Camorra e business di prodotti alimentari Il 10% della spesa è tassa a favore dei clan
NAPOLI
(12 maggio) – Tore ’e Criscienzo, capintesta dell’onorata società
napoletana, era macellaio e grossista di carni. Pascalone ’e Nola era
l’uomo che faceva i prezzi al mercato ortofrutticolo di corso Novara.
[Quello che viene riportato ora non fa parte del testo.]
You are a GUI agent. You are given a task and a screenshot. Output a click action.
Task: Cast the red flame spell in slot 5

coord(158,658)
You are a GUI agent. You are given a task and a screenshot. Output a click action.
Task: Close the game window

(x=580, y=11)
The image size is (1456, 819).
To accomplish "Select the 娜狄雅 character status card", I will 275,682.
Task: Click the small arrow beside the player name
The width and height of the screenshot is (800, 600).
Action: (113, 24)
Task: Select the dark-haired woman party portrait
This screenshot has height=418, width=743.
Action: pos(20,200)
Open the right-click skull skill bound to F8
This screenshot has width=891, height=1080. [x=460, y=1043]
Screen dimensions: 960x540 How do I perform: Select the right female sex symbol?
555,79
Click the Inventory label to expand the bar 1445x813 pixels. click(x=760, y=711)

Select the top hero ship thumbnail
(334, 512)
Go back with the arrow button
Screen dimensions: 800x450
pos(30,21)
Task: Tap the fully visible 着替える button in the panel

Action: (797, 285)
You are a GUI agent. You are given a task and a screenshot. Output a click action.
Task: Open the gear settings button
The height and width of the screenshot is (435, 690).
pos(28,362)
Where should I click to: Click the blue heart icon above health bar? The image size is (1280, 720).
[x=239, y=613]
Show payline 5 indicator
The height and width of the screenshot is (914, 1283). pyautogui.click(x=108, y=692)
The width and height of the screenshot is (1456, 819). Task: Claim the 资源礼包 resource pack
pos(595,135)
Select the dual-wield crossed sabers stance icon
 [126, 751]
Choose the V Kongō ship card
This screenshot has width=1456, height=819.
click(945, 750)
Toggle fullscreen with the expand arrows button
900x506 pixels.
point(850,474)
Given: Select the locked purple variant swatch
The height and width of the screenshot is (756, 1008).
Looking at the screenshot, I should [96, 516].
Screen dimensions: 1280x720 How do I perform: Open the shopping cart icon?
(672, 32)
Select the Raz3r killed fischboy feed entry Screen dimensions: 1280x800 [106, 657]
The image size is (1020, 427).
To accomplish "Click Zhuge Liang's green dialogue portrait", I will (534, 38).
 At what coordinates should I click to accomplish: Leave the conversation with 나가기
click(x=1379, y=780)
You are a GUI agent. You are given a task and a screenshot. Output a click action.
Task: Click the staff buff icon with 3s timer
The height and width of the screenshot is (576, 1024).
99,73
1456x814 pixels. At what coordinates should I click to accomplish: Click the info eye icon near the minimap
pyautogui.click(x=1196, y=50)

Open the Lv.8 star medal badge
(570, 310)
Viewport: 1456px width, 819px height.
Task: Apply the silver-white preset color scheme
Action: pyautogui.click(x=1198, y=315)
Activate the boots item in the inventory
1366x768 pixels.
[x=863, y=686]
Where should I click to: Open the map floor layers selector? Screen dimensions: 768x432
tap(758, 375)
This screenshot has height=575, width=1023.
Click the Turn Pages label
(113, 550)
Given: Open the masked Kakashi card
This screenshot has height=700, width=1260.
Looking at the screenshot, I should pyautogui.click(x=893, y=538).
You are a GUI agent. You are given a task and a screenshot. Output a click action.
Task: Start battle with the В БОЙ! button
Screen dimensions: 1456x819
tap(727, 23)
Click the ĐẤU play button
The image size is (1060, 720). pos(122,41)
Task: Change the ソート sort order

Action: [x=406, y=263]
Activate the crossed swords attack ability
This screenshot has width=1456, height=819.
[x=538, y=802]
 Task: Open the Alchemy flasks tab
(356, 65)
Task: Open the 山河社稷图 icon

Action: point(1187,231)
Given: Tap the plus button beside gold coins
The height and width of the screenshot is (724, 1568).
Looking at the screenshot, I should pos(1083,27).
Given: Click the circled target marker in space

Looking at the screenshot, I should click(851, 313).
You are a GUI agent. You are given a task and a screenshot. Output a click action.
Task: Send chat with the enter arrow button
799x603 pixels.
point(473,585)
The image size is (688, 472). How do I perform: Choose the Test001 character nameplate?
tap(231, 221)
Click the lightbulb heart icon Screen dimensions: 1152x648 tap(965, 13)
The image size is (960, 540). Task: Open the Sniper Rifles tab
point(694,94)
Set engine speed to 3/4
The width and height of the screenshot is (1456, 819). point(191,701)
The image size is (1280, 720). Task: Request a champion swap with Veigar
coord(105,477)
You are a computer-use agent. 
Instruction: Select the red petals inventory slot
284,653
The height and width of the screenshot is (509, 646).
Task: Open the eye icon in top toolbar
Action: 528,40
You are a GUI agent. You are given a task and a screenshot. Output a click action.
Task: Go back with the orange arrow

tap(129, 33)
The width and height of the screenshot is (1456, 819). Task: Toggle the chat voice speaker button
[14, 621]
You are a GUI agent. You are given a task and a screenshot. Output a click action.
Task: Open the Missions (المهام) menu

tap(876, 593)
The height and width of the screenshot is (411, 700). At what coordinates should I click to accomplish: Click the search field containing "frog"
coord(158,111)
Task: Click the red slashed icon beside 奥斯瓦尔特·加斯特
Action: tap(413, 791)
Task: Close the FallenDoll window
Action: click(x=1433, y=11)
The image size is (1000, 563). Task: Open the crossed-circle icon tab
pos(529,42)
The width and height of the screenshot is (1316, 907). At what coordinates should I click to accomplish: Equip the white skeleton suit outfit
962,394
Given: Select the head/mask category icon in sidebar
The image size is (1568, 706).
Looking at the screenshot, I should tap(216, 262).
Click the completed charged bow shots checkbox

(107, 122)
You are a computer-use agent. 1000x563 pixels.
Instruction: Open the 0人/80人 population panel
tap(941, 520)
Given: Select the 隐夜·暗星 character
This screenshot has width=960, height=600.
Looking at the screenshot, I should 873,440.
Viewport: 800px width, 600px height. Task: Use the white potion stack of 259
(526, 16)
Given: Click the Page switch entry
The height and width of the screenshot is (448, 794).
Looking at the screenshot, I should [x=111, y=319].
Carmine Alfieri, come De Crescenzo, si occupava di bestiame destinato
alla macellazione. Valentino Gionta, invece, che sulla carta era un
pescivendolo ambulante, controllava il mercato ittico tra Torre
Annunziata e Torre del Greco. Antonio Bardellino e Mario Iovine,
gestivano l’import-export di pesce surgelato attraverso società
brasiliane. La famiglia Nuvoletta, attraverso i suoi frutteti, riusciva
a raggiungere la cifra record – per la fine degli anni Ottanta – di
1200 miliardi di lire ogni anno.
E poi ci sono i pomodori e le conserve, gli ortaggi destinati al
mercato europeo e del nord Italia: tutto in mano alla camorra,
attraverso il ferreo controllo della filiera agroalimentare, dalla
produzione al trasporto. Dall’Ottocento a oggi, sulla tavola campana
comandano i clan di periferia, i «viddani» della provincia di Napoli e
i Casalesi. E nelle loro casse finisce almeno il 10 per cento della
spesa delle famiglie destinata all’alimentazione. Parliamo di cifre
annue seconde soltanto agli introiti garantiti dal traffico di
stupefacenti.
Degli oltre 130 miliardi di euro che costituiscono il fatturato del
2009 delle maggiori organizzazioni criminali italiane, 7 e mezzo
derivano dall’agricoltura. Almeno il 30 per cento di questa cifra
arricchisce la camorra. E non basta. Altri 500 milioni di euro sono il
provento della vendita del pane prodotto nei 2500 forni abusivi; almeno
200 milioni derivano dal controllo dei due maggiori mercati ittici,
Pozzuoli e Mugnano. Il controllo dei macelli illegali frutta 75 milioni
di euro, nell’ordine delle centinaia di milioni il fatturato della
distribuzione di carni (bovine e suine) nelle catene dei discount. Non
sfugge il latte: 0,5 centesimi di maggiorazione per ogni busta
prodotta, sovrapprezzo imposto dal monopolio del trasporto su gomma.
Sulla frutta e gli ortaggi incide per almeno 10 centesimi al chilo.
Le indagini fatte sul mercato ortofrutticolo di Fondi, il Mof, secondo in Europa dopo quello di Parigi
e forte di un fatturato di 800 milioni di euro all’anno, consentono di
quantificare, sia pure in maniera induttiva, il contributo
inconsapevole che ogni consumatore dà all’economia criminale. I conti
sono stati fatti anche dalle associazioni di categoria che stanno
appoggiando la nascita di punti vendita a «chilometro zero».
La lunga catena che va dal produttore al consumatore fa lievitare i
costi anche del 500 per cento (è il caso delle mele): il 20 per cento
va al produttore, il 40 ai commercianti, l’altro 40 agli intermediari,
tra i quali i trasportatori. Le indagini della Dia di Roma prima, della
Squadra mobile di Caserta poi, hanno portato alla luce – oltre alle
attività strettamente criminali del clan dei Casalesi e dei soci
siciliani – anche le cause del maggior costo al consumo: il regime di
monopolio del trasporto, del package, della distribuzione nelle catene
dei supermercati. E se queste sono maggiorazioni che pesano
esclusivamente sul bilancio delle famiglie e sul libero mercato, c’è da
considerare che dal comparto agroalimentare la camorra lucra due volte.
Per esempio, attraverso le frodi e le truffe-carosello, strumento che
consente l’evasione dell’Iva. È una frode quella che interessa il
mercato della mozzarella di bufala campana Dop. Accanto alle
eccellenze, sul mercato finisce anche un prodotto fatto con latte
proveniente dalla Romania, dalla Bulgaria, dalla Bolivia o dall’India:
latte in polvere o cagliata congelata utilizzato spesso per mozzarella
destinata alle catene di discount. Il consumatore paga un prodotto di
scarso valore commerciale, il ricavato si traduce in guadagno quasi
totale. Per la camorra, naturalmente.